Corkage fee? Don’t mind if I do.

Mignon

Happy New Year! This is the time of year for going out and indulging in high-end cuisine…but do you really want to indulge in a higher-than-you-need-to wine price? We almost never talk about this, but most finer restaurants will allow you to bring your own bottle (call ahead!) and pay a nominal fee–$5 or $10—called a “corkage fee” to open your bottle at their restaurant. The result can be a definite win for the restaurant goer, with some restrictions. I would not consider bringing a $10 wine, for example, and paying $10 corkage.

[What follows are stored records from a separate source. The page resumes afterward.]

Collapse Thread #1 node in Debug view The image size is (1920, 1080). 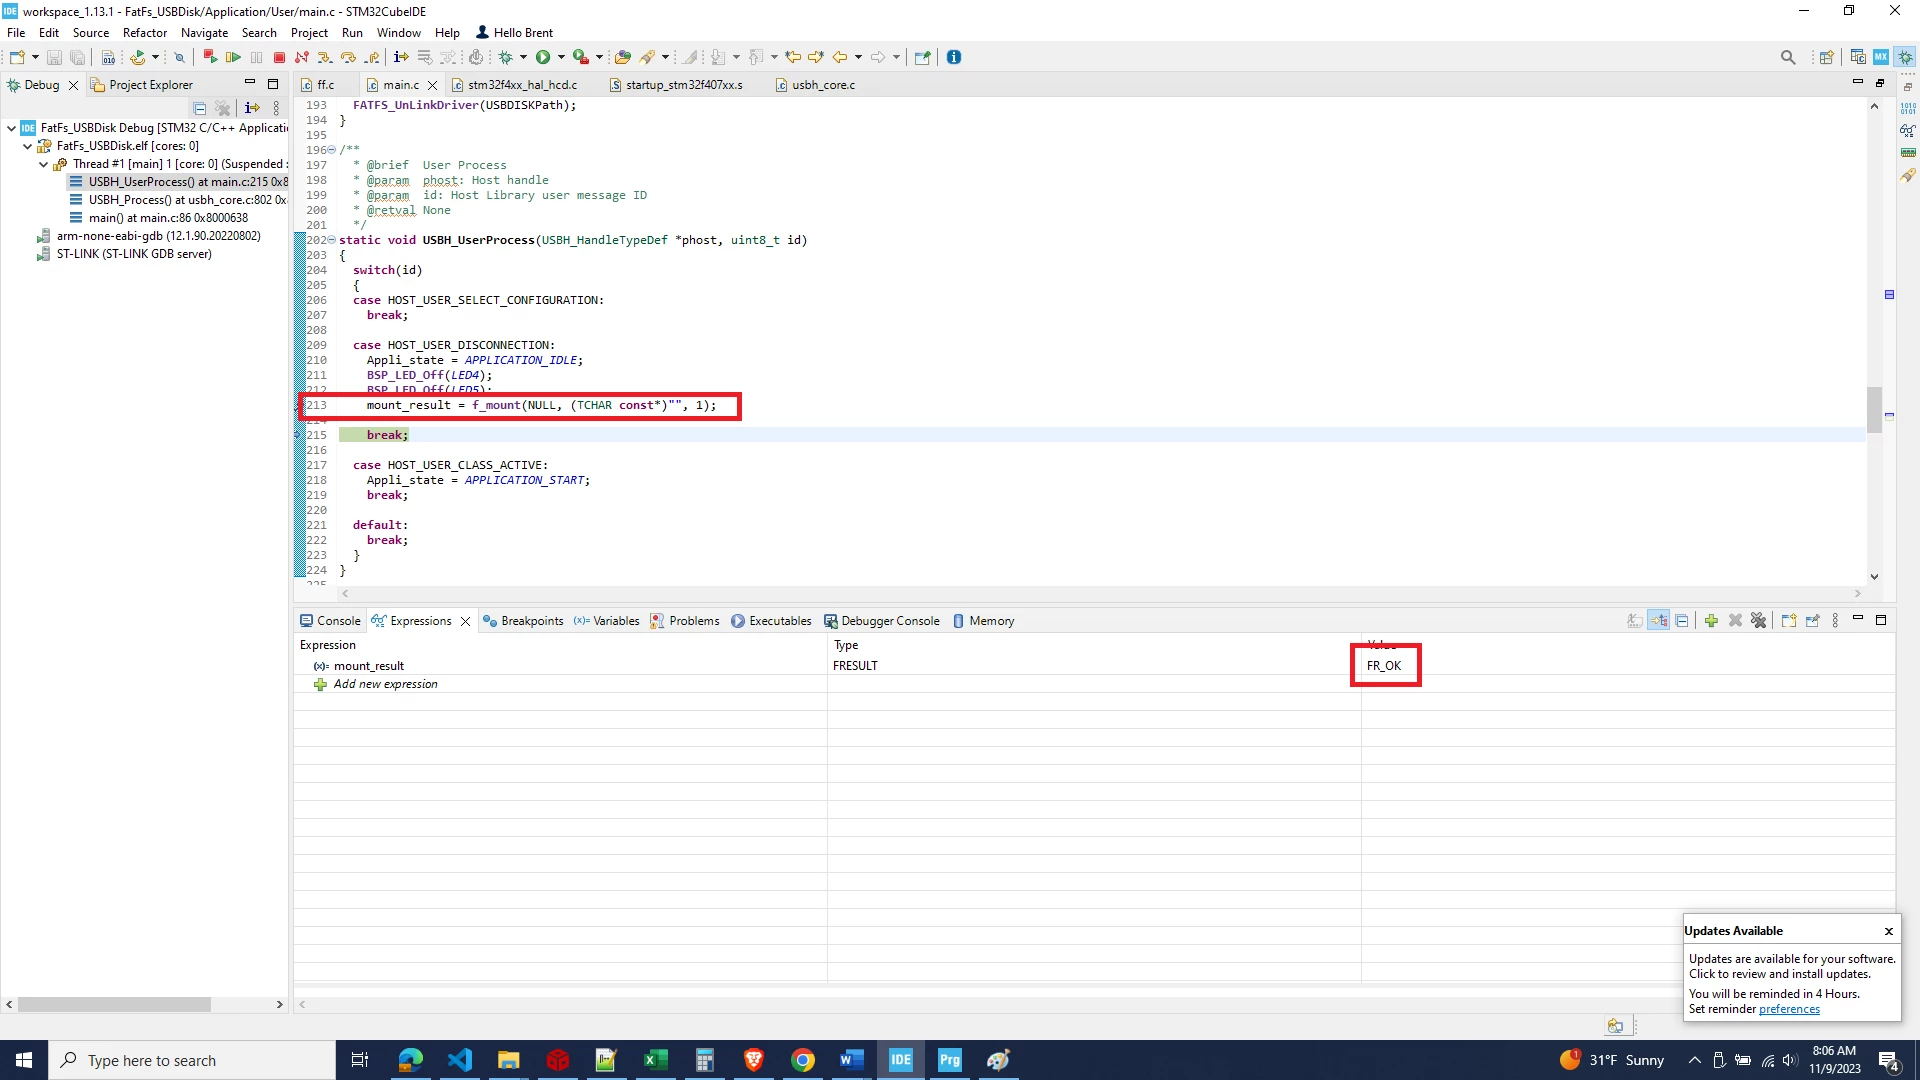coord(43,164)
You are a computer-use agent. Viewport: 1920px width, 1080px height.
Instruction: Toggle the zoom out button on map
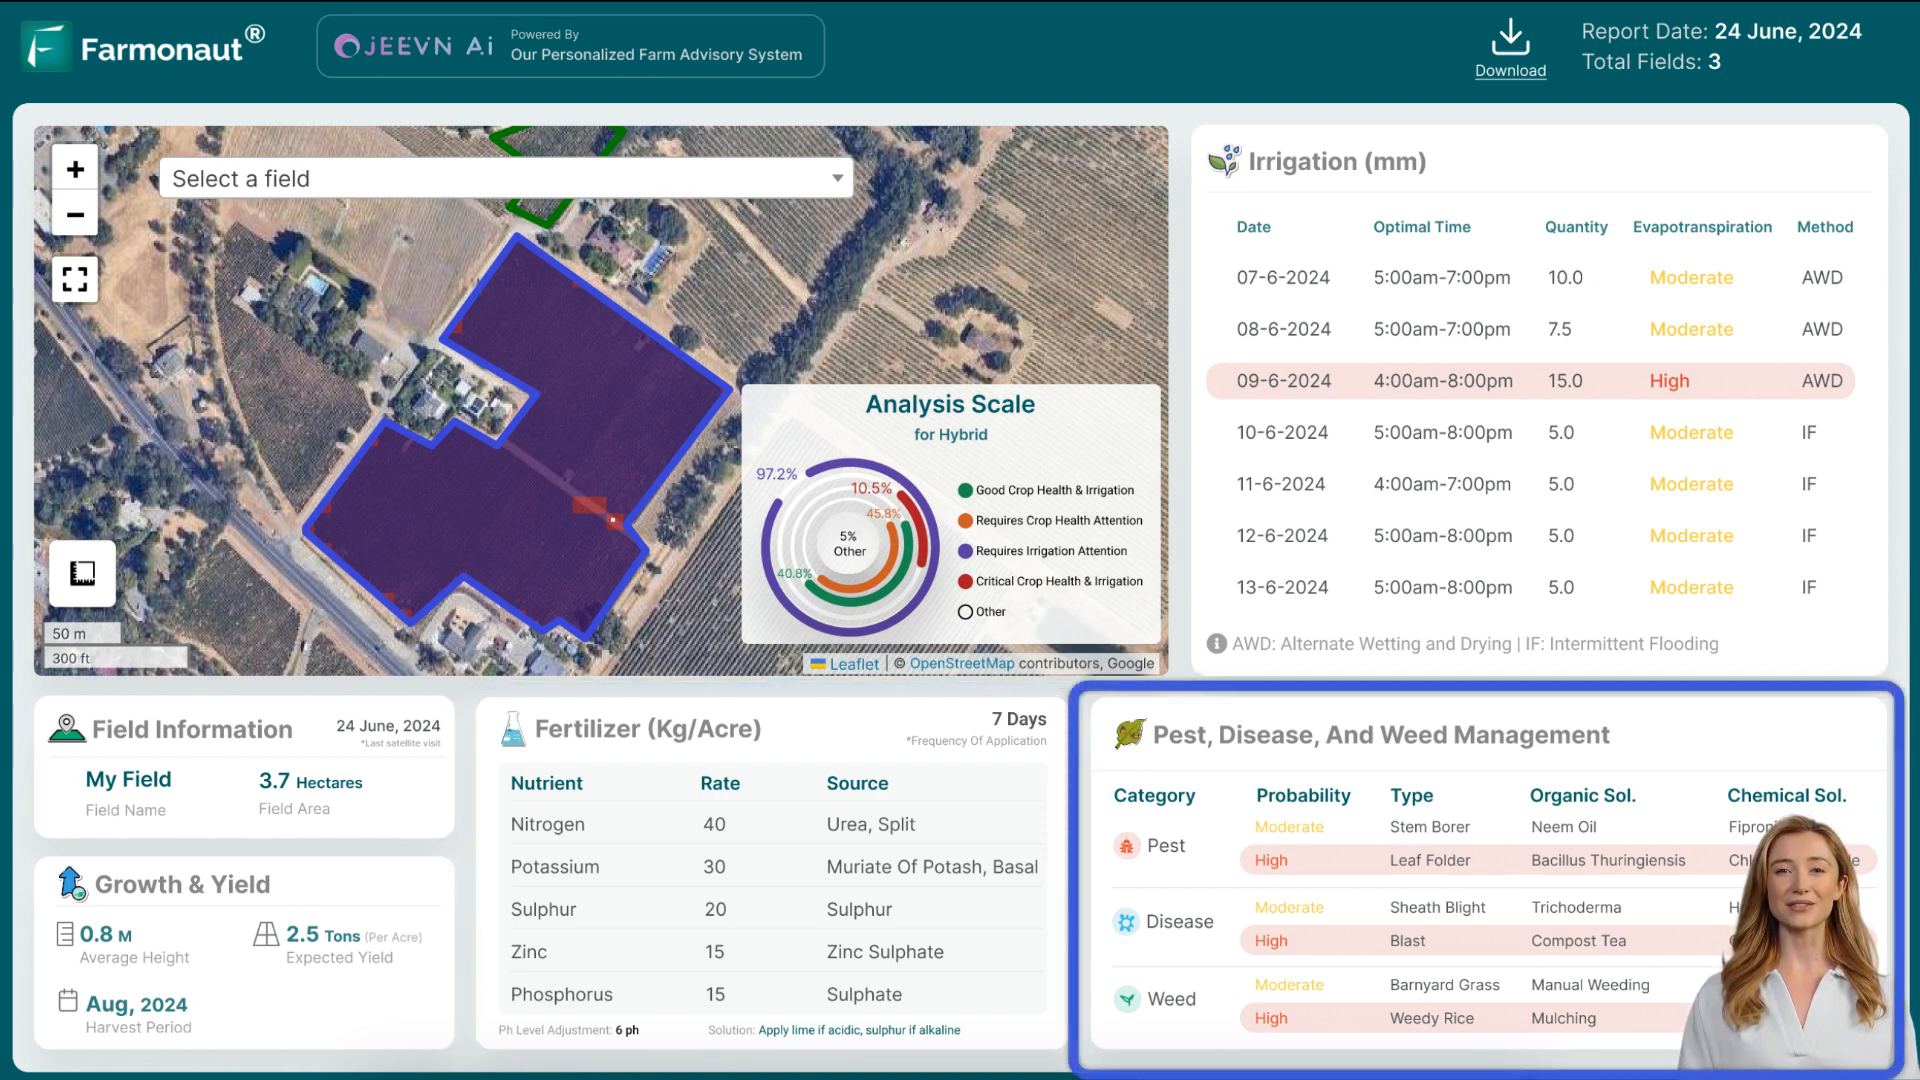pyautogui.click(x=74, y=214)
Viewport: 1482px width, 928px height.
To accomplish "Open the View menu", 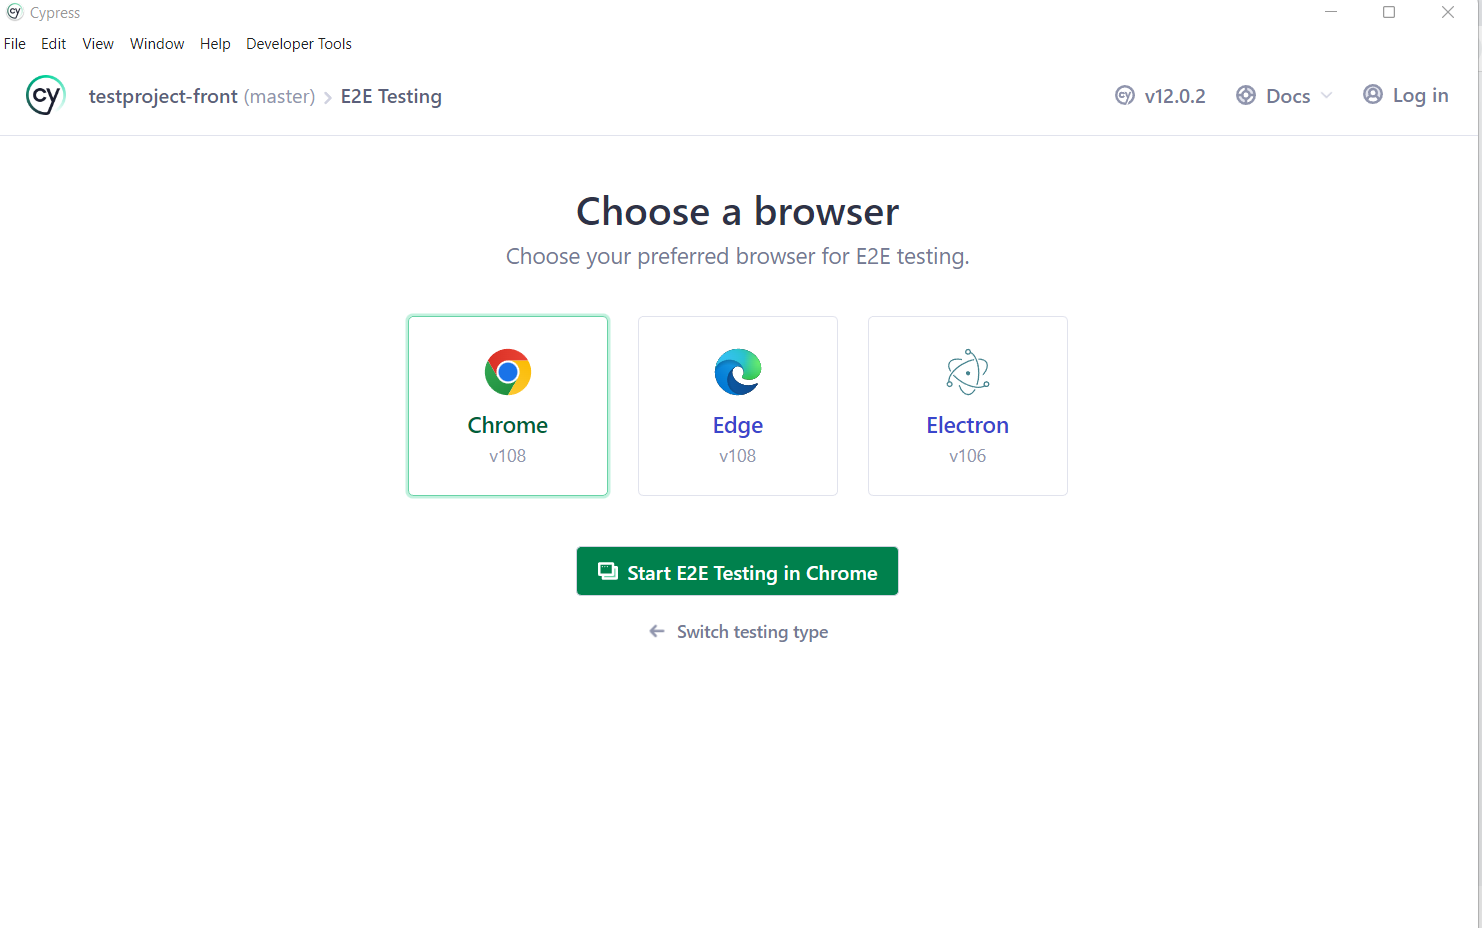I will click(97, 43).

Another thing to consider is the cuisine: although we generally regard Champagne as going with everything, most other wines won’t, so the wine I would bring would need to work with the food.

In the order that we would usually drink them (white to red), here are my top five choices for taking with…

For a seafood restaurant, I would take either Domaine ‘les Contates’ Cru Chignin Bergeron 2012 ($17.99) or Chateau de Maligny Chablis 1er Cru ‘Fourchaume’ 2012 ($32.99). Tons of minerality make these perfect matches for seafood—the Chablis is especially good with oysters.

At a French restaurant, I’d take either of the two whites as above, Charles Mignon Champagne Grand Cru Brut Rose ($49.99), or Chateau de Haut Serre Cahors 2009 ($22.99). This array covers whites, Champagne/Rose all at once, and reds. If you aren’t sure what you’ll be eating at the restaurant, go with the Champagne.

Rutherford Grove Cabernet Sauvignon ‘Howell Mountain 2006 ($59.99) is the kind of classic cabernet that shines in a steakhouse setting. Have them pop the cork when you arrive so the wine has some time to breathe.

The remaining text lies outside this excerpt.